Ask questions that help them see the situation through other people's eyes: "What did Grandma do when she couldn't figure out how to play that video game you showed her?" Or "What did your friend Amy do when she spilled water on the painting she was making?"
Examine the evidence
The next time the child makes a mistake, ask her to examine what really happened in the past when she made an error. "When you forgot to answer one of the questions on your math homework, what did your teacher do?" During piano practice or at the lesson, it might also help to encourage the child to play the mistake and to play it loudly for all to hear! Then you can ask, "Did the practice police show up and arrest you?" This often brings laughter rather than tears.
View failure more broadly
Angela Duckworth, a MacArthur Fellow, writes, "Failure strengthens grit like no other factor," and it is a person's grit that determines his or her ability to succeed. The perfectionist child sometimes responds to reading about the lives of successful people, most of whom were completely comfortable with mistakes. When Thomas Edison failed over and over again to bring the lightbulb into existence, he said, "I have not failed. I've just found 10,000 ways that won't work."
Let young musicians know that the only mistake they can make is to stop. "Play something. Play anything, but don't stop!" They can then return to the piece, examine the "misinformation" and figure out a way to change it on the next try. When students are preparing for a recital, we play a game. They begin their piece. At some point I interrupt and say, "Improvise!" The student shifts to his own ideas, making them as stylistically close to the original music as possible. After a few measures, I say, "Resume!" and they return to the original notes.
To return to Serena, what about the practice of giving her a nickel for every time she makes a mistake without freaking out? In her book The Gift of Failure, Jessica Lahey points out that "Rewards don't work, because humans perceive them as attempts to control behavior, which undermines intrinsic motivation." A perfectionist child may shift his or her goal to perfectly managing her behavior rather than the notes.
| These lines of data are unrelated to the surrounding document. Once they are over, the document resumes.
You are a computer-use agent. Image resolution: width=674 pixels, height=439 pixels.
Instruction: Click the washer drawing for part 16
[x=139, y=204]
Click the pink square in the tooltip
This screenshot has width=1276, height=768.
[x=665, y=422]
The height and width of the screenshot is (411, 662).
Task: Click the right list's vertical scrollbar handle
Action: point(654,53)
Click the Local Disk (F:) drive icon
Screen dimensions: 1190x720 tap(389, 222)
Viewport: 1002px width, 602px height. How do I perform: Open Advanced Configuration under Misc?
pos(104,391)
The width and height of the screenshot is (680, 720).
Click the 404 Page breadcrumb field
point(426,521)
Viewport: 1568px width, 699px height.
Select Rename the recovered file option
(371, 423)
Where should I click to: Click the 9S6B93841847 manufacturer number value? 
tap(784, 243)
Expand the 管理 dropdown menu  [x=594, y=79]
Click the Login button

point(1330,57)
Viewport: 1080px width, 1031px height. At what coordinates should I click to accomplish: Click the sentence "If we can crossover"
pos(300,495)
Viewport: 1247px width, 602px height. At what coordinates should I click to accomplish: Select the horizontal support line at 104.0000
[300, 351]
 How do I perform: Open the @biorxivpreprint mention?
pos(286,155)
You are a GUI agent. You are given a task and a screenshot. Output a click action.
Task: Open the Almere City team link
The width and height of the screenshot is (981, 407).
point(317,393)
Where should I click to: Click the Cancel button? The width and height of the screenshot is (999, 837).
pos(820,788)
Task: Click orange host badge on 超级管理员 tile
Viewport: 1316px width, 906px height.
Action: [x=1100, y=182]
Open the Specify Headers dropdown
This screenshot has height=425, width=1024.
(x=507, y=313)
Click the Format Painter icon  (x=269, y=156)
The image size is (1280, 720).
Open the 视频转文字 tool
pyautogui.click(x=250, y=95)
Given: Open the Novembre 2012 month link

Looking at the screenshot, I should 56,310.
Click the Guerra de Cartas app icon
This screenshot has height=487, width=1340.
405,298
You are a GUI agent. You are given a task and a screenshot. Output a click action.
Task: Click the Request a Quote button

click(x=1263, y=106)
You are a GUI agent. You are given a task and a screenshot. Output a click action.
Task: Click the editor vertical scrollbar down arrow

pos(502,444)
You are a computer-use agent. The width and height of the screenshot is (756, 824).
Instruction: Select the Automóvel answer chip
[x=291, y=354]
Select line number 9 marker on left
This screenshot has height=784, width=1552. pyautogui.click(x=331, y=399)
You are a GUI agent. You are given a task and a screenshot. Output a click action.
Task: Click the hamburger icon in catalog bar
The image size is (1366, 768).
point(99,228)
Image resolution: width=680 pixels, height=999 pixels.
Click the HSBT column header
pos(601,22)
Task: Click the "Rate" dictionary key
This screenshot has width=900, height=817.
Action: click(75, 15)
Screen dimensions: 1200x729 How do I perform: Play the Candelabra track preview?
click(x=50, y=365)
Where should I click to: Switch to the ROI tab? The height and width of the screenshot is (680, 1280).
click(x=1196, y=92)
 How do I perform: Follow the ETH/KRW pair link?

While the tears may subside, the anxiety remains.
Above all, as parents and teachers, we need to stay patient with ourselves. Perfectionist children can be difficult to convince. A change in their attitude happens little by little. In addition, we have to allow for our own mistakes. Remember, we cannot always be perfect parents and teachers, ones with the perfect answer every time. It might be a good idea occasionally to abandon the piano practice or lesson for a walk together, an activity that has no expectations. My daughter has a term for it: a reset!